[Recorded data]
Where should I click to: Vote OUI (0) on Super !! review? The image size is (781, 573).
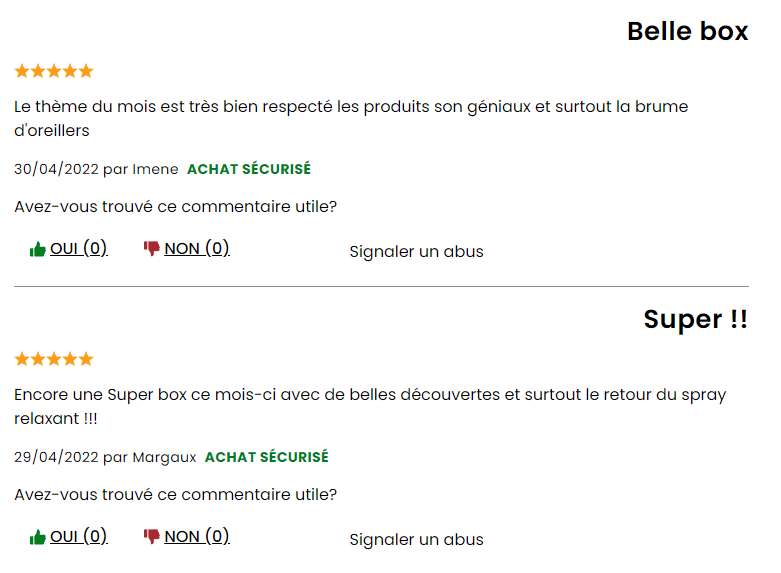point(79,536)
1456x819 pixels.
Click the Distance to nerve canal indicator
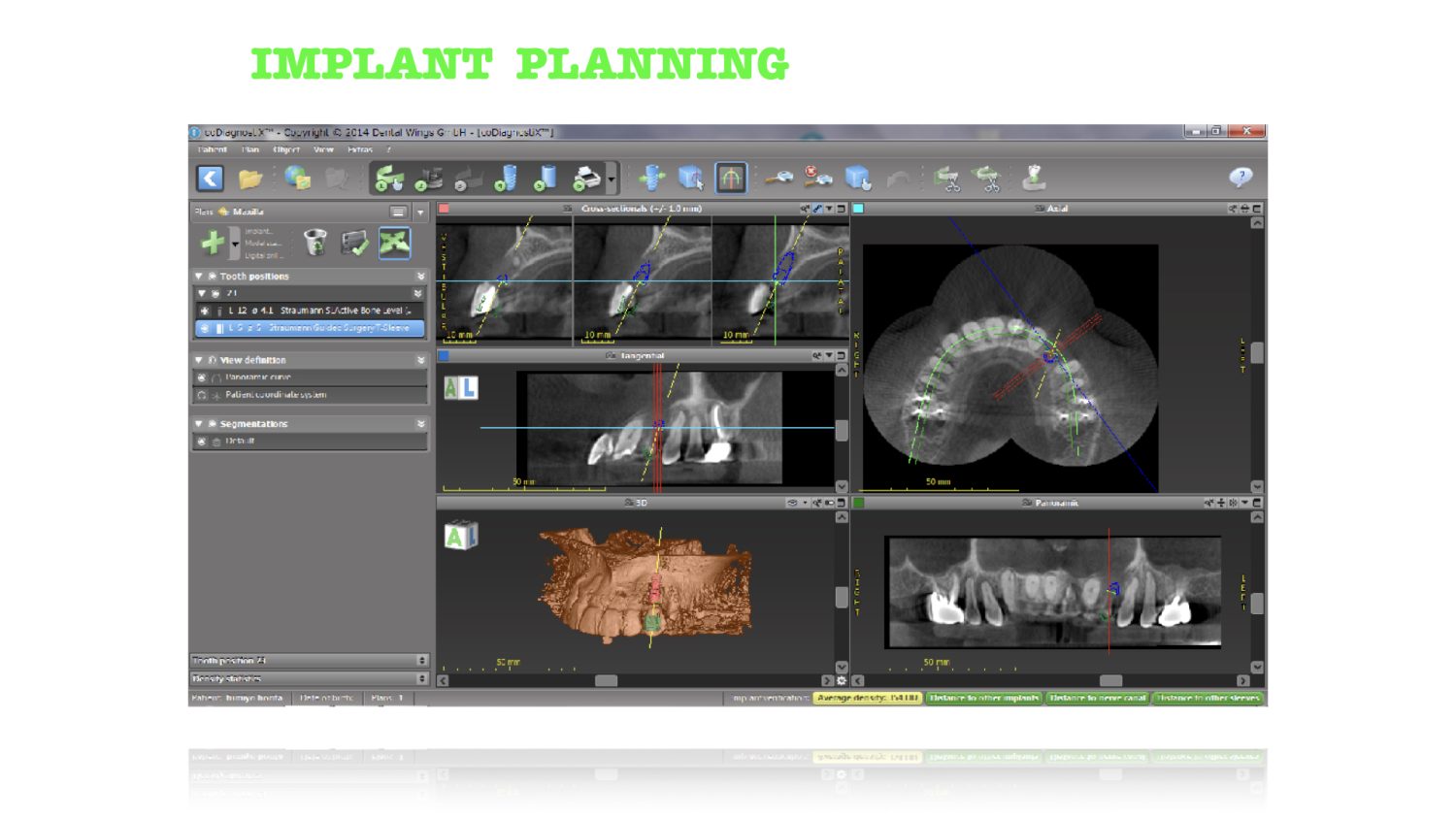click(1097, 698)
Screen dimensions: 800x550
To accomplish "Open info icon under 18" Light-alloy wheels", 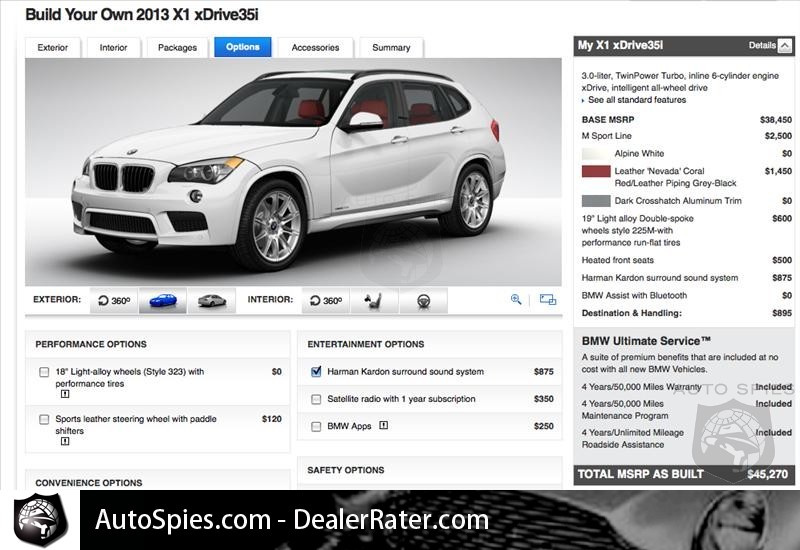I will click(65, 394).
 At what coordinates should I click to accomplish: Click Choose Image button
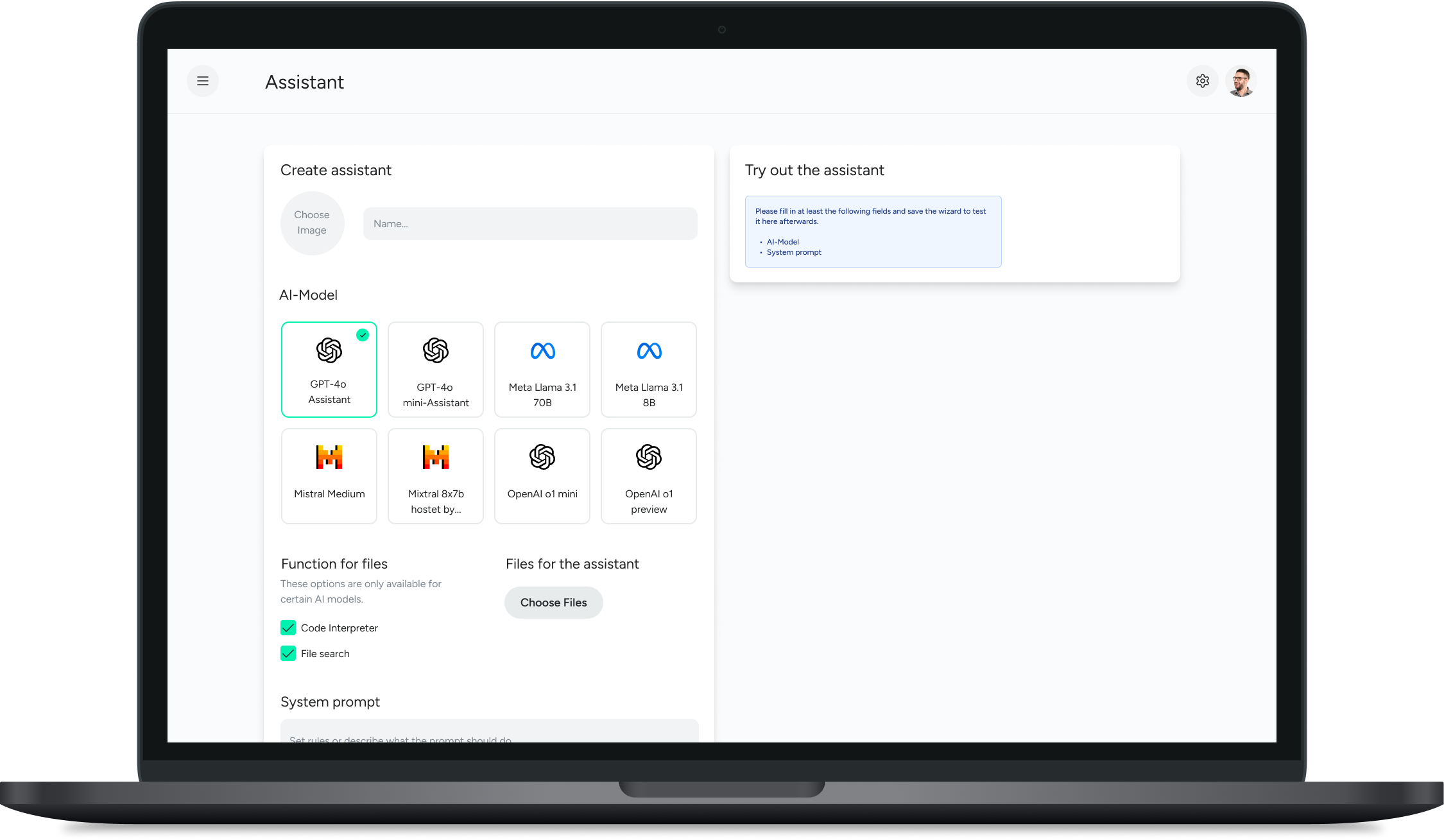point(312,222)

TASK TO COMPLETE - The reply should hold an exact repeat of the entries from their opening line through the line with "Screen dimensions: 800x550", and no pictures at all.

YOUR SOLUTION -
Where should I click to: Vote OUI (0) on Super !! review? The image size is (781, 573).
point(79,536)
1456x819 pixels.
Click the Distance to nerve canal indicator
click(1097, 698)
Screen dimensions: 800x550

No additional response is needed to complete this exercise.